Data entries
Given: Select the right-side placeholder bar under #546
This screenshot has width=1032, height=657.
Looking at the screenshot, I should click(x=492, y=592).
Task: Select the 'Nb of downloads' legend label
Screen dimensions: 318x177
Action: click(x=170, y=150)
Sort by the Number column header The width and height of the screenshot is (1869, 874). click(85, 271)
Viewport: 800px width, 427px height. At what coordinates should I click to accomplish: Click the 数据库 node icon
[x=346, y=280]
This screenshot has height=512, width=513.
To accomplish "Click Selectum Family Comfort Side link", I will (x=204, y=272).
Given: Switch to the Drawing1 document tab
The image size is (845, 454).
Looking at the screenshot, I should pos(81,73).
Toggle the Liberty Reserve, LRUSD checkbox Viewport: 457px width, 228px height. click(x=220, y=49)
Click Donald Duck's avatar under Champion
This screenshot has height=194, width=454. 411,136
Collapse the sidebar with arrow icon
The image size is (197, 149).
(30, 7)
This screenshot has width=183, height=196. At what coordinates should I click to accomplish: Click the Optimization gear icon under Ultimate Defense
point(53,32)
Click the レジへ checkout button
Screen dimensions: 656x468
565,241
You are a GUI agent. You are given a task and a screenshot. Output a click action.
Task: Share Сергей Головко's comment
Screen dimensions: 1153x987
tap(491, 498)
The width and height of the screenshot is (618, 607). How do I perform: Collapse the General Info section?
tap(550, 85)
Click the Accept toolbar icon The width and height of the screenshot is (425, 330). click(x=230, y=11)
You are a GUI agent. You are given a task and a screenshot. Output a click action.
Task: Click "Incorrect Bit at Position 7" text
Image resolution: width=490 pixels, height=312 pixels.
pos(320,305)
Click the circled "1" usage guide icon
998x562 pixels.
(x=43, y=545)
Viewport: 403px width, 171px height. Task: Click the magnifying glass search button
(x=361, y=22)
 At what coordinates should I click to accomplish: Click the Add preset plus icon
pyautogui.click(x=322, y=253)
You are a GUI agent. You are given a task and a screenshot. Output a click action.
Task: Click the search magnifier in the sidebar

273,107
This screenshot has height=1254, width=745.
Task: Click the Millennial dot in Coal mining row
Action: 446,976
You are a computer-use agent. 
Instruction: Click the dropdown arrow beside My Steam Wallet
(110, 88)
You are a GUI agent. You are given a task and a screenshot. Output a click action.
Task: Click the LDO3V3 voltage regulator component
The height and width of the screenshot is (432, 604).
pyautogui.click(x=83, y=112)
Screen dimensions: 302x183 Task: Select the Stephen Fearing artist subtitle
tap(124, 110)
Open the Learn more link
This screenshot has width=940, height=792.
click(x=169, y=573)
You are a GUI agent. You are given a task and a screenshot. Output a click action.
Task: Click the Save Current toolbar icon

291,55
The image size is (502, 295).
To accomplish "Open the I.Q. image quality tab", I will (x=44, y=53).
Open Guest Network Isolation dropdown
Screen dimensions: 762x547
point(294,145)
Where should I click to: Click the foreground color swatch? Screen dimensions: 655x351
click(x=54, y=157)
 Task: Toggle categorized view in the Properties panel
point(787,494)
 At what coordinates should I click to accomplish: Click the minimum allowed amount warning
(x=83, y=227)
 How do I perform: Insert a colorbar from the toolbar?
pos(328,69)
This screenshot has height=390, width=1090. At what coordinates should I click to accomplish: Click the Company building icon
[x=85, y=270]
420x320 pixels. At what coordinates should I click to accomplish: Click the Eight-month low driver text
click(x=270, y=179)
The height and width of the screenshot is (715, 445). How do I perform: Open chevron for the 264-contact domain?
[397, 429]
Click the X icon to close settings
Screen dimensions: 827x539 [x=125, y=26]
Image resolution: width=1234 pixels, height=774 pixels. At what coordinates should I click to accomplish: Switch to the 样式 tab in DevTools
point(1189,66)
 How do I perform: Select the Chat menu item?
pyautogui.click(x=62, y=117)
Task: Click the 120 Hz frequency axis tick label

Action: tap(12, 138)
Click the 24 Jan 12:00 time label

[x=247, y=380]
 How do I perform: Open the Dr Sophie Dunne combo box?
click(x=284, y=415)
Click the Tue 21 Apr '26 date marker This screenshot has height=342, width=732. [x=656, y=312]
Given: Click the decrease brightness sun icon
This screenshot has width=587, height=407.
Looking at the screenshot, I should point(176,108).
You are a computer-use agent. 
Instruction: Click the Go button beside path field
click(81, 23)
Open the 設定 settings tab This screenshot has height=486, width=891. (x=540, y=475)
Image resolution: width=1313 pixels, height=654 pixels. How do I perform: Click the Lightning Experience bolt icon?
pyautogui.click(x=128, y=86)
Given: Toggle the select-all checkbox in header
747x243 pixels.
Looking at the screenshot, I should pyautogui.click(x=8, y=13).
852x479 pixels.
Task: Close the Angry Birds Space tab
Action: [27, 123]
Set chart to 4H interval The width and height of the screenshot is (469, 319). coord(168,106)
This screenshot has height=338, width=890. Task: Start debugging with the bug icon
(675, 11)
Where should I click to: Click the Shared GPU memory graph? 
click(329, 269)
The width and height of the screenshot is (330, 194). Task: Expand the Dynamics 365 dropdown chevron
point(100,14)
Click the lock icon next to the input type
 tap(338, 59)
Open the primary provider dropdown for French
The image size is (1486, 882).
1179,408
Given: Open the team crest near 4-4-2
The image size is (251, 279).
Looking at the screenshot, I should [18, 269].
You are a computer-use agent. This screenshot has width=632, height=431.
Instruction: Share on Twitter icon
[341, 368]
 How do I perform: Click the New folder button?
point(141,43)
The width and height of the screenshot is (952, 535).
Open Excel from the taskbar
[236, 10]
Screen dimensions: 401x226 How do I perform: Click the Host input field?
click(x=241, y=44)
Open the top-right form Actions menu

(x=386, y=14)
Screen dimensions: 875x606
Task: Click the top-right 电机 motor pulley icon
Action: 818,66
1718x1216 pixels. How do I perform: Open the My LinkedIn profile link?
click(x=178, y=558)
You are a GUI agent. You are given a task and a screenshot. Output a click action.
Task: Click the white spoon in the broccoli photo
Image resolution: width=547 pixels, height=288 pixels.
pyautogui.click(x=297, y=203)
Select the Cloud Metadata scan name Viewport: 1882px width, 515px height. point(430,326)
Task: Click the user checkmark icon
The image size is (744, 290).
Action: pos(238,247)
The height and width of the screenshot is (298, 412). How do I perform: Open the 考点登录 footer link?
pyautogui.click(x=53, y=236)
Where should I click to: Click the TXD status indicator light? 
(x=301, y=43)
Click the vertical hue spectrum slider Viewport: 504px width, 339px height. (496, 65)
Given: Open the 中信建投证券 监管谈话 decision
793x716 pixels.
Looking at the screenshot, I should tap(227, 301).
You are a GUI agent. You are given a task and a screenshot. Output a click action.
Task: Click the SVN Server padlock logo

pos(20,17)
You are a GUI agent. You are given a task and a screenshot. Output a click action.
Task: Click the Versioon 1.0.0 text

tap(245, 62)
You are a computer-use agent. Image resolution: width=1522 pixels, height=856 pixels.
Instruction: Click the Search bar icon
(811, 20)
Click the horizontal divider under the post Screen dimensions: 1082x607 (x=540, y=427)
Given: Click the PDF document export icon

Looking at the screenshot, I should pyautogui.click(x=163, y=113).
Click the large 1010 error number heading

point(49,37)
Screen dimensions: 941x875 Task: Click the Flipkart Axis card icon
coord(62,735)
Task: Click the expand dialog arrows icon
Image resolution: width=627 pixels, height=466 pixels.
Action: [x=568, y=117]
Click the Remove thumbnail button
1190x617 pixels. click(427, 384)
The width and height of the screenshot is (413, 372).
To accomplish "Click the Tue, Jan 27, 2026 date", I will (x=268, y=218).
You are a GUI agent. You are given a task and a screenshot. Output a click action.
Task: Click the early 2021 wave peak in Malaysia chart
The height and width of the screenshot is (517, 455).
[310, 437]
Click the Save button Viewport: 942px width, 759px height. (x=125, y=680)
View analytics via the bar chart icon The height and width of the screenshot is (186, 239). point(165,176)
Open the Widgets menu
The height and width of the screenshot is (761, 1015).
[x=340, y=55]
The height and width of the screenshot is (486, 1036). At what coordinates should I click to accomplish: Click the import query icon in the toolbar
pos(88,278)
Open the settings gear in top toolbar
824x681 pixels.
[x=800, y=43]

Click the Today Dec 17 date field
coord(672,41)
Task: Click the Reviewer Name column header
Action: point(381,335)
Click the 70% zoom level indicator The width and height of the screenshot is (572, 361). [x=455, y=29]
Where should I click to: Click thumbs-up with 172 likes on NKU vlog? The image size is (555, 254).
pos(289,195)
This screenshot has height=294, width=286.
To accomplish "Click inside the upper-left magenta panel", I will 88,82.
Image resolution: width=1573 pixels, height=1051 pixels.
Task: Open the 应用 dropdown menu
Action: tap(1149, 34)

Work item>
Filter the entries and keep only the lines holding "checkbox".

Exercise answer>
Toggle the Liberty Reserve, LRUSD checkbox Viewport: 457px width, 228px height. click(x=220, y=49)
Given: Toggle the select-all checkbox in header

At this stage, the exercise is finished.